Data for processing below:

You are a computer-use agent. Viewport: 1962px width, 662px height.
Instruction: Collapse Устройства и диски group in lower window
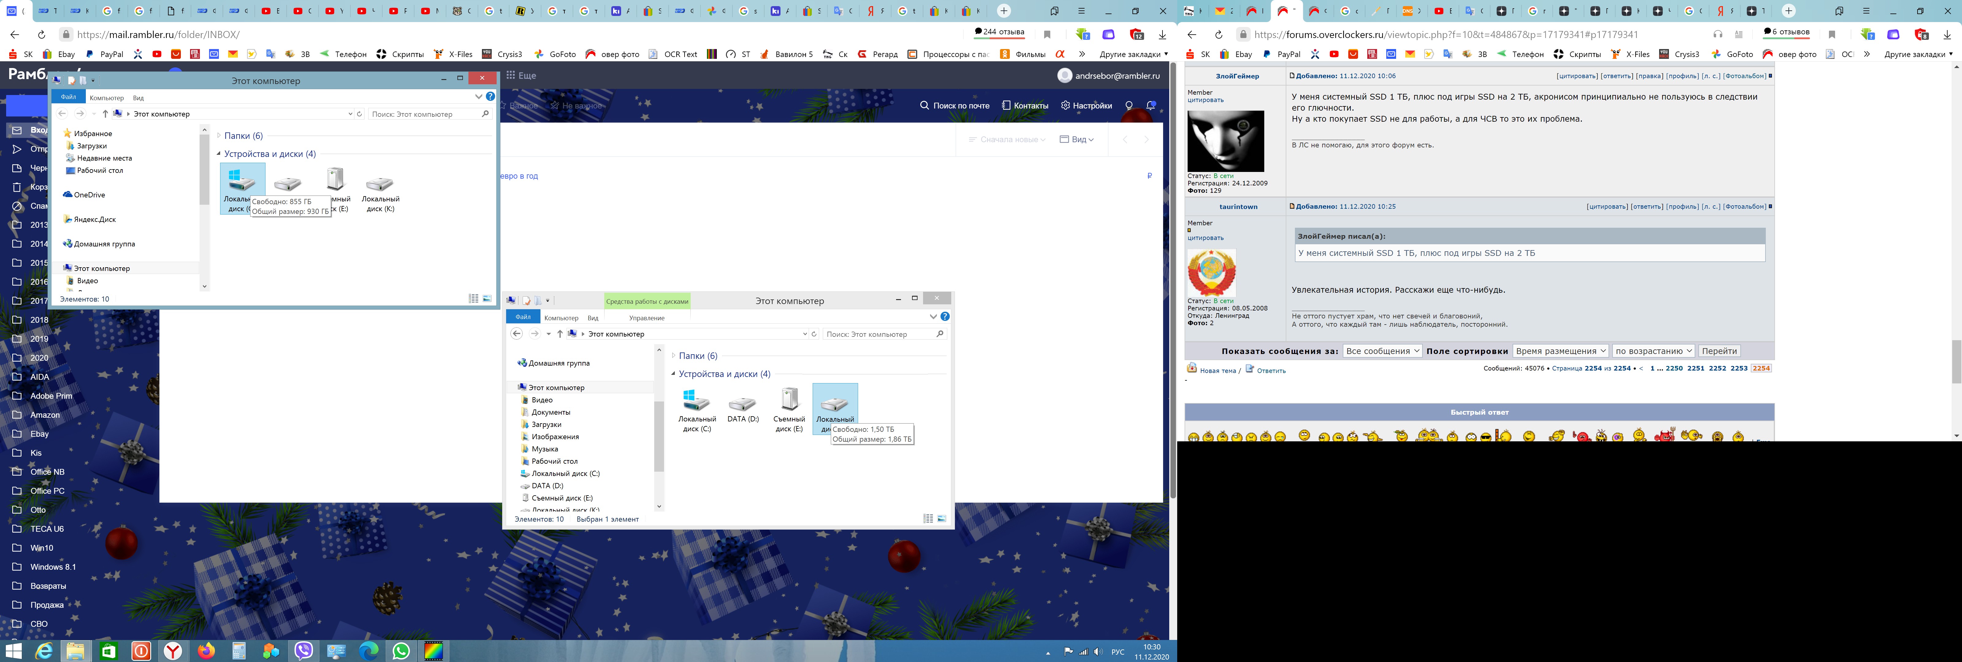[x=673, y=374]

End of Data for processing.
Data for processing below:

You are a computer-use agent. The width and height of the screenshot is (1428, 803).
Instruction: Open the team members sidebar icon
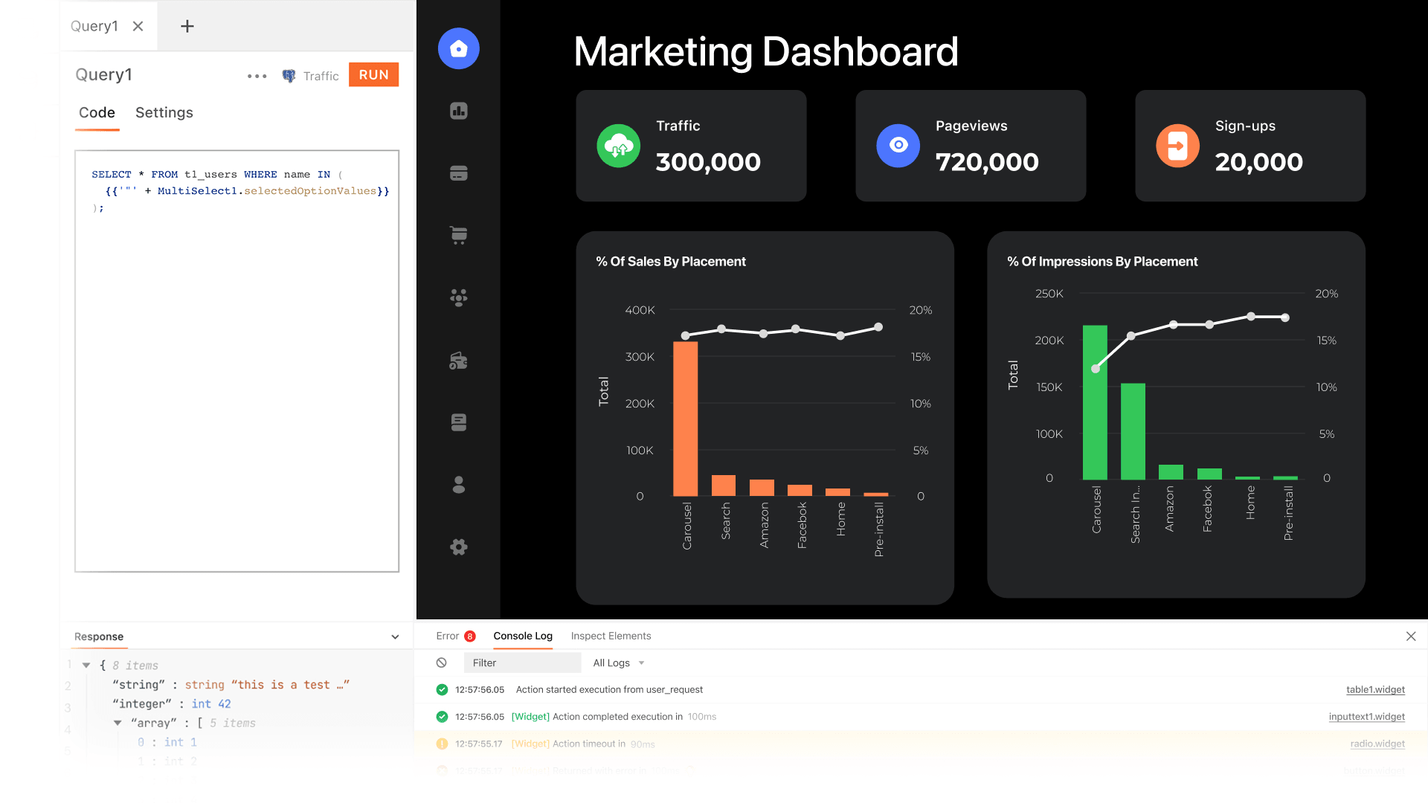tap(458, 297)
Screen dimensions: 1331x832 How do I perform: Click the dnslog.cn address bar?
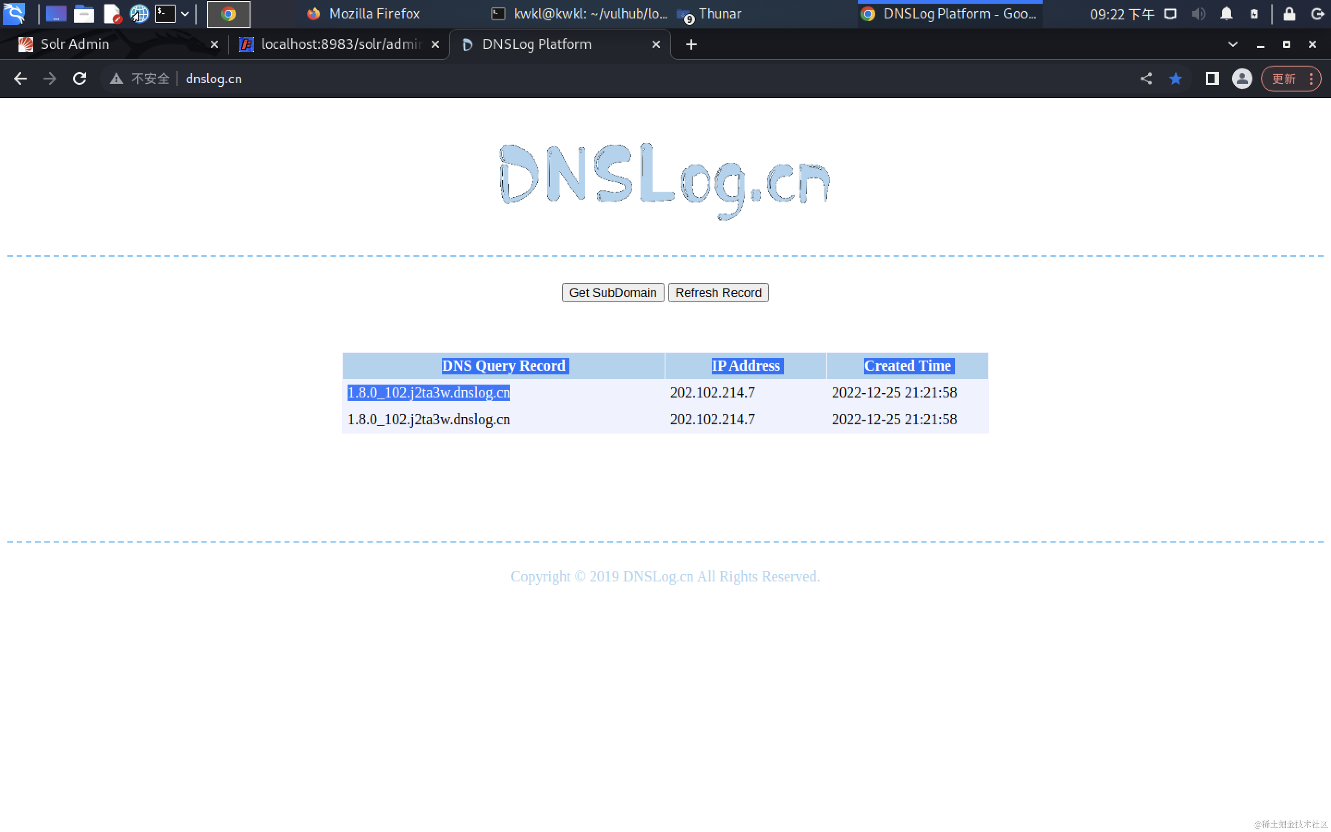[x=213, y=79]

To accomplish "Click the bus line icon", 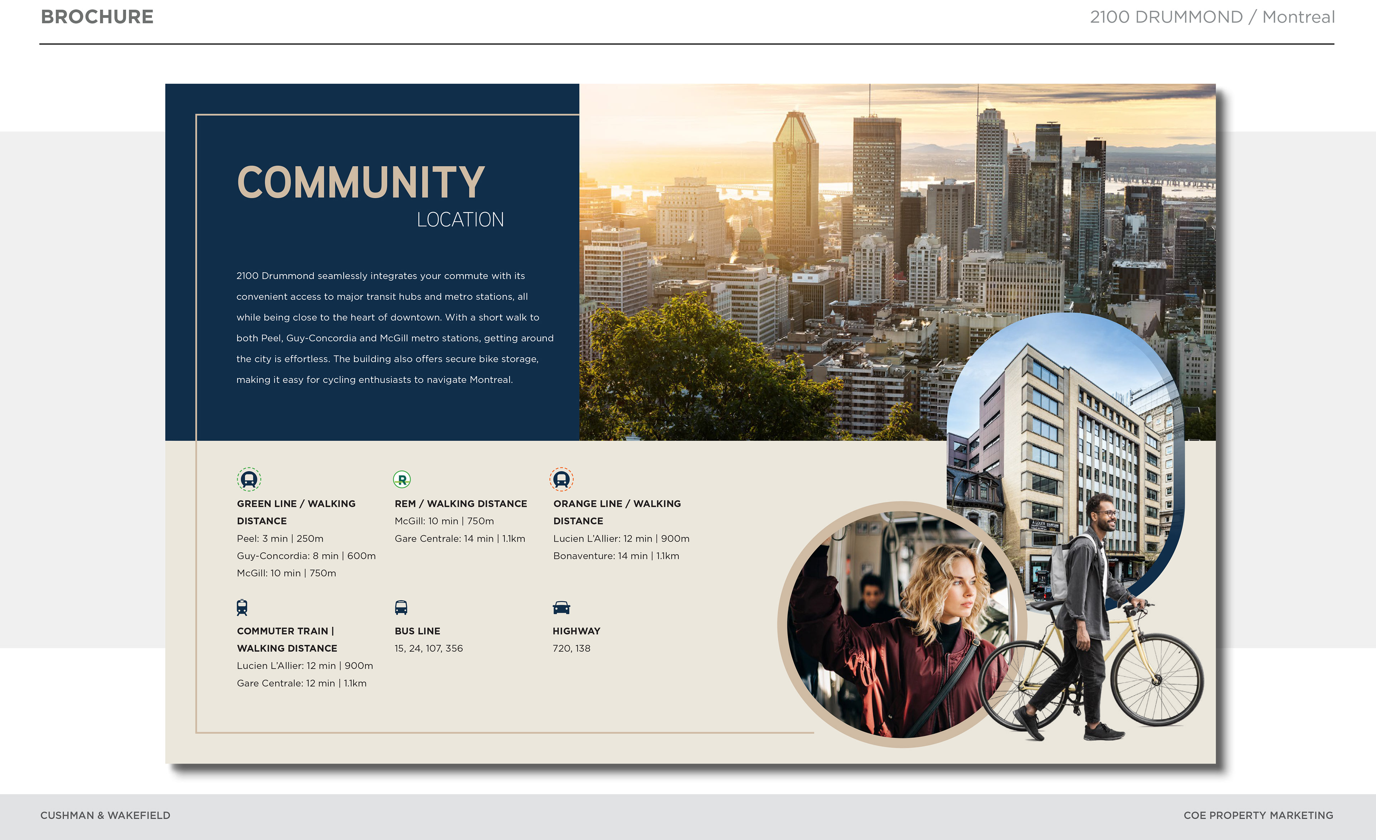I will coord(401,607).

End of Data for processing.
Data for processing below:

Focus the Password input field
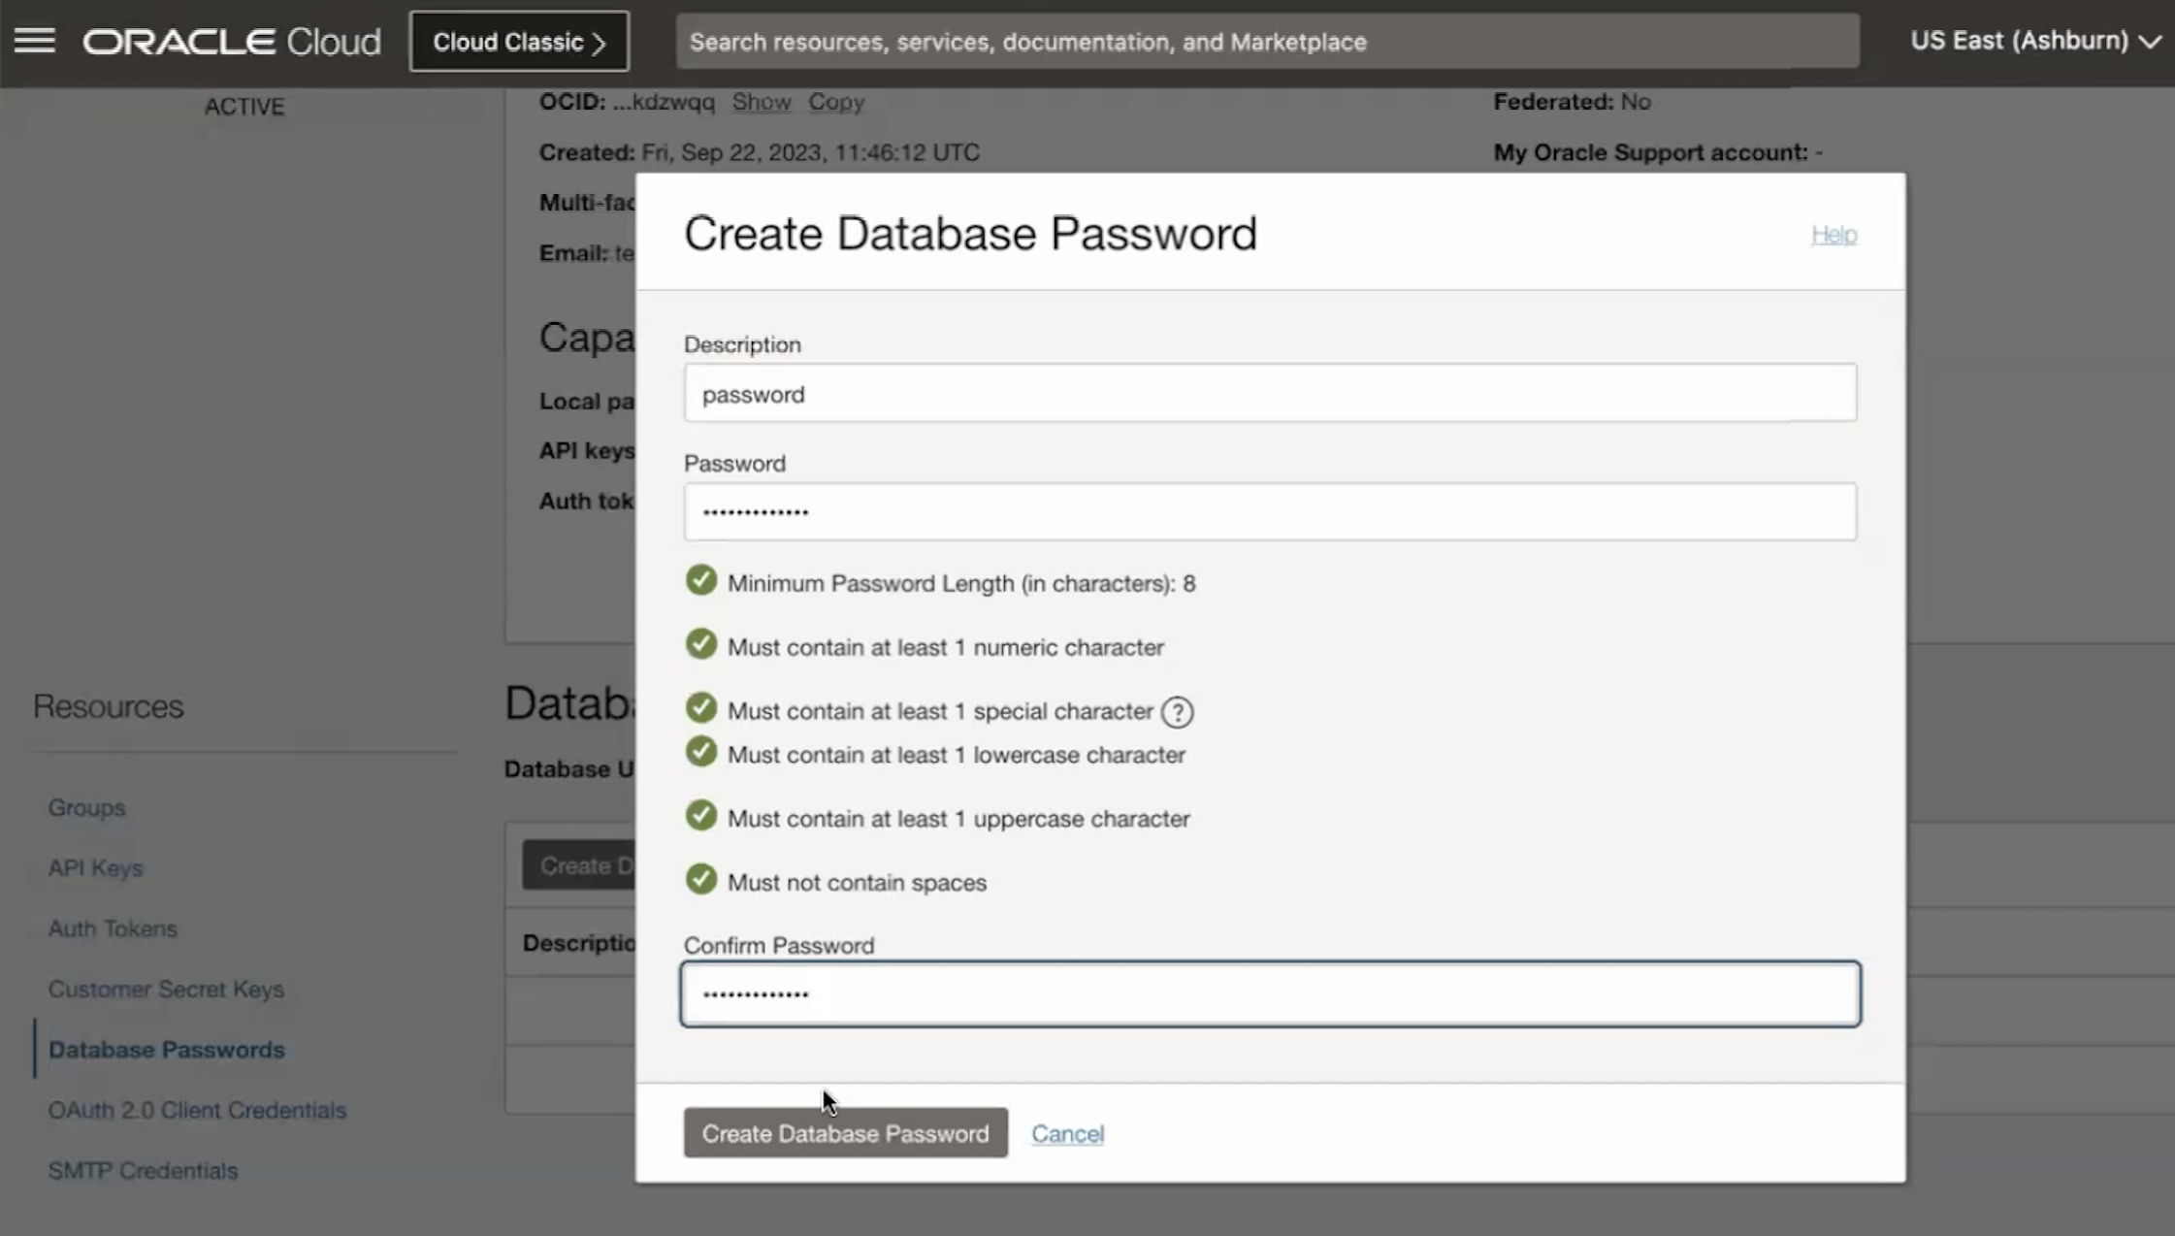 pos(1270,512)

End of Data for processing.

**How to complete this task**
Each line of the material that contains "height" is to be counted, and only the total stated.

**Solution**
2